── Texto de la página ──

Llegamos de nuevo al campamento, calentamos un poco de comida y tomamos unas cervezas. Mientras cenábamos llegó el vaquero del rancho. Platicamos con él y le hicimos muchas preguntas: ¿qué tal había de animales? ¿Dónde los había visto? Al terminar de responder a nuestras preguntas nos dijo: “Pero quién sabe si encuentren algo, esos cabrones entran dos o tres veces por semana a cazar, no sé si matan o no, pero seguido aquí andan”, refiriéndose a los furtivos.

En ese momento, las ilusiones que me había hecho después de ver los rastros se fueron a la basura, decidí ir a dormir y esperar que el día siguiente fuera uno de esos para recordar.

Dieron las seis de la mañana y yo ya estaba listo, esperando a que los demás terminaran de desayunar para salir.

───
── Material proporcionado ──

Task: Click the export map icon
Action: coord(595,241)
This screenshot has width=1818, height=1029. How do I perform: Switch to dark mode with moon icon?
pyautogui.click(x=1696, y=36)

───

Tarea – Según el texto de la página, ¿quién llegó al campamento mientras cenaban?

Respuesta – El vaquero del rancho.